Only certain planets (like ours) actually have a liquid core with a solid outer crust. Most rocky planets are like Mars, completely solid all the way through.

I believe what the other commenter was getting at is that, on large scales, the solids that make up planets behave like liquids do at smaller scales. Since if you zoom out, there's not much different between a bunch of rocks loosely held together with gravity and a water droplet weakly held together by surface tension.

[–] tomiant@piefed.social 3 points 19 hours ago* (last edited 19 hours ago)

Could this object that drive-by slammed into Earth be the source of the iron for that molten iron core we have or did the Earth already have it?

[–] Womble@piefed.world 7 points 1 day ago (2 children)

Even if they are "solid" at a human sized scale they are effectively liquid on a planetary scale. Gravity is just so much stronger than the internal stiffness at that scale that they behave as if they are a liquid with effectively no interal stiffness. That's why as you get smaller down to moons and asteroids you start to se shapes that arent spheres, the materials strength has sufficient strength to be able to resist gravity at those scales and the material is acting more like a solid.

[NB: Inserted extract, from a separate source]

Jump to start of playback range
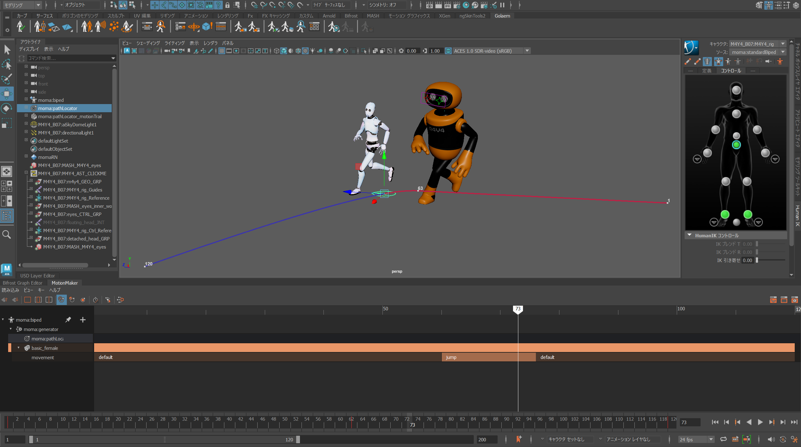Screen dimensions: 801x447 click(715, 422)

[–] absGeekNZ@lemmy.nz 3 points 7 hours ago

Gravity is so weak, that the electromagnetic force (the one that determines solid/liquid/gas) can resist its influence until you get to planetary scales.

Mountains can only exist because of the utter feebleness, of gravity.

To overcome the coulomb barrier; to achieve nuclear fusion; you need a stars mass of material forcing the nucleons together.

As you said, "at that scale", which is totally correct. I'm just trying to ensure that anyone reading this doesn't get the impression that gravity is strong compared to the other fundamental forces.